How do I file for child custody in Arizona?

How Do I file for child custody in Arizona?

If you are contemplating divorce or legal separation proceedings in Arizona, you may well have to agree on a court-established or amicable child custody arrangement with your ex-spouse. You may also request the court to alter a child custody decision made in an earlier divorce case. In this step-by-step guide, we will explain the Arizona child custody court process and how to file for child custody in Arizona.

Since 2013 Arizona Revised Statutes, Arizona laws refer to child custody and access as legal decision-making and parenting time.

There are 10 steps in the Arizona child custody court process.

  1. Completion and submission of child custody forms.

Every parent seeking child custody in Arizona should complete the following forms:

  • Sensitive Data Cover sheet with Children
  • Affidavit regarding minor children
  • Summons
  • Order and Notice to attend parent education
  • Parenting plan

The following additional forms must be completed by all divorcing parents:

  • Petition for dissolution of a non-covenant marriage (Divorce) with minor children or petition for legal separation with minor children
  • Preliminary injunction
  • Notice regarding creditors
  • Current employer information form
  • Notice of your rights regarding health insurance coverage

If you’re an unmarried parent requesting custody of your child, you should complete the additional forms below:

  • Petition for Court Order for Paternity and Legal Decision Making
  • Parent time
  • Child support
  • Vital Records

If parents cannot agree on how to co-parent while divorce or legal separation proceedings are pending, a parent can file a motion requesting a temporary custody order from the court.

All forms must be signed before a notary public or the court clerk. And completed forms must be submitted to the county’s Superior Court. They can be submitted physically or electronically through the Arizona-e-filing system. When you file custody papers you will be required to pay for state filing fees and costs which can vary between $100 and $200.  If you’re unable to pay filing fees, you have the option to apply for a fee waiver or deferral on the basis of your eligibility.


  1. Opening child custody case.

Child custody cases are opened at the family division of the county’s Superior Court. The parent opening the child custody case is referred to as the petitioner. The other parent is referred to as the respondent. If you’re a married parent and you or your spouse has lived in Arizona for 90 days, you can initiate divorce or legal separation proceedings requesting parenting time, child custody, and child support. For an unmarried parent, there is no residency requirement to be eligible for filing for child custody and parenting time. 


  1. Serving papers to the other parent.

After child custody is opened, the next step is to serve the respondent with the papers within 120 days of the filing of the complaint. As the family court does not serve papers, it is the responsibility of the petitioner to ensure that the other parent gets served on the case. If the respondent is not served with the following papers, the case gets dismissed. However, the petitioner in a child custody case is not allowed to serve the papers on the respondent. Papers should be served by a disinterested person.

• Extracted records
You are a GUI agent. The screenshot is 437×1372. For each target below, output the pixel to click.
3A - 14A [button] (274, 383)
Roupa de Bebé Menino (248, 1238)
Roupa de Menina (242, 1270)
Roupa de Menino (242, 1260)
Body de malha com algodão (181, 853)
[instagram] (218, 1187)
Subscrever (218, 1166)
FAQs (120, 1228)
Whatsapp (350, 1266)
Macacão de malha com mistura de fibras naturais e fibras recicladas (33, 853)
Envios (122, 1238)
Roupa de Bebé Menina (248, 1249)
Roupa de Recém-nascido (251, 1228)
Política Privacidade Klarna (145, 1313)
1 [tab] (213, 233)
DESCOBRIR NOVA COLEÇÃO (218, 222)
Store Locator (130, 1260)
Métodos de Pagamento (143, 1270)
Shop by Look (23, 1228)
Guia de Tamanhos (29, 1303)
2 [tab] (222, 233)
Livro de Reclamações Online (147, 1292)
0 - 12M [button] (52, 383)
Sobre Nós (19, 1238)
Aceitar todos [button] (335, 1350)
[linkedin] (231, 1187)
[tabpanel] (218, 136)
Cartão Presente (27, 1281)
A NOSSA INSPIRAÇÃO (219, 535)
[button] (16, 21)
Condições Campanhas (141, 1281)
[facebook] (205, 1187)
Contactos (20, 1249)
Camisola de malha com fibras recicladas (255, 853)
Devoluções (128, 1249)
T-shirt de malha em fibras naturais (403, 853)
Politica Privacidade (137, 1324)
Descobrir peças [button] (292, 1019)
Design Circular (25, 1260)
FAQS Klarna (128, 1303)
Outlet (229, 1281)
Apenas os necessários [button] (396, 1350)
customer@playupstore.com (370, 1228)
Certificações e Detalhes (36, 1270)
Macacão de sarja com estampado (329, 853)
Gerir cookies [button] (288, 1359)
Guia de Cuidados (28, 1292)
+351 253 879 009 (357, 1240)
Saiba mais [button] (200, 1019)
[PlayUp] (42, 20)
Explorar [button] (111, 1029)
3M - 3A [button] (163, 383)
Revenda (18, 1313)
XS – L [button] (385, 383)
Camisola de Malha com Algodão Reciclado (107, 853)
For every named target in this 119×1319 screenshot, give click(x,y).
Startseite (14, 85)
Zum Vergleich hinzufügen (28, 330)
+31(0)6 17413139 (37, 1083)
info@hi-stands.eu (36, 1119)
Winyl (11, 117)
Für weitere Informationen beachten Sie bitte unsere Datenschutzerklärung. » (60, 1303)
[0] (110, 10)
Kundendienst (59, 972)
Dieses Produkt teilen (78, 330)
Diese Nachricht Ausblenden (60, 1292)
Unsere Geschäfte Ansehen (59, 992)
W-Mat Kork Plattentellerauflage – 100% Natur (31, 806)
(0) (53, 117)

• Tasks to perform
A. Reproduce the listing from the line containing "Outlet (229, 1281)" through the end of the listing, with both ends included.
B. Resume the guide on filing for child custody in Arizona from the point where it stops.

• In response
A.
Outlet (229, 1281)
Apenas os necessários [button] (396, 1350)
customer@playupstore.com (370, 1228)
Certificações e Detalhes (36, 1270)
Macacão de sarja com estampado (329, 853)
Gerir cookies [button] (288, 1359)
Guia de Cuidados (28, 1292)
+351 253 879 009 (357, 1240)
Saiba mais [button] (200, 1019)
[PlayUp] (42, 20)
Explorar [button] (111, 1029)
3M - 3A [button] (163, 383)
Revenda (18, 1313)
XS – L [button] (385, 383)
Camisola de Malha com Algodão Reciclado (107, 853)
For every named target in this 119×1319 screenshot, give click(x,y).
Startseite (14, 85)
Zum Vergleich hinzufügen (28, 330)
+31(0)6 17413139 (37, 1083)
info@hi-stands.eu (36, 1119)
Winyl (11, 117)
Für weitere Informationen beachten Sie bitte unsere Datenschutzerklärung. » (60, 1303)
[0] (110, 10)
Kundendienst (59, 972)
Dieses Produkt teilen (78, 330)
Diese Nachricht Ausblenden (60, 1292)
Unsere Geschäfte Ansehen (59, 992)
W-Mat Kork Plattentellerauflage – 100% Natur (31, 806)
(0) (53, 117)

B.
  • Copy of the complaint for custody
  • Copy of the summons with the court6 clerk’s signature
  • A copy of the joint preliminary injunction

The respondent must file an answer within 25 days of the service (if served by mail) and 20 days in the case of personal service, service by private process or by the county sheriff or by publication in a newspaper. If the answer agrees to requests made in the complaint, the case moves for settlement. If the answer contests your complaint, the case moves to litigation. If no answer is filed before the deadline, a default judgment will be entered in your favor.

  1. Parenting class at Conciliation Court.

Arizona child custody laws require all parents to follow a minimum two hours of physical or online parenting classes offered by the Conciliation Court and other certified private agencies. This is for the purpose of educating parents about the potential effects of divorce or separation on the child.


  1. Request Conciliation services.

Either parent can request Conciliation services before, or after 60 days from the time divorce or legal separation proceedings are opened.


  1. Request for temporary custody orders.

Where a parent seeks a temporary custody order, the court will hear evidence from both sides.  A temporary order has effect only until a final judgment on custody is given.

Temporary orders are different from emergency custody orders. Pursuant to Rule 48, an emergency custody order may be granted without notice to the other party if the requesting party or child will be harmed by serving notice or where notice has failed.


  1. Resolution management conferences.

Resolution management conferences are held to facilitate parties to resolve disputed issues and prepare them for the next steps in the litigation process.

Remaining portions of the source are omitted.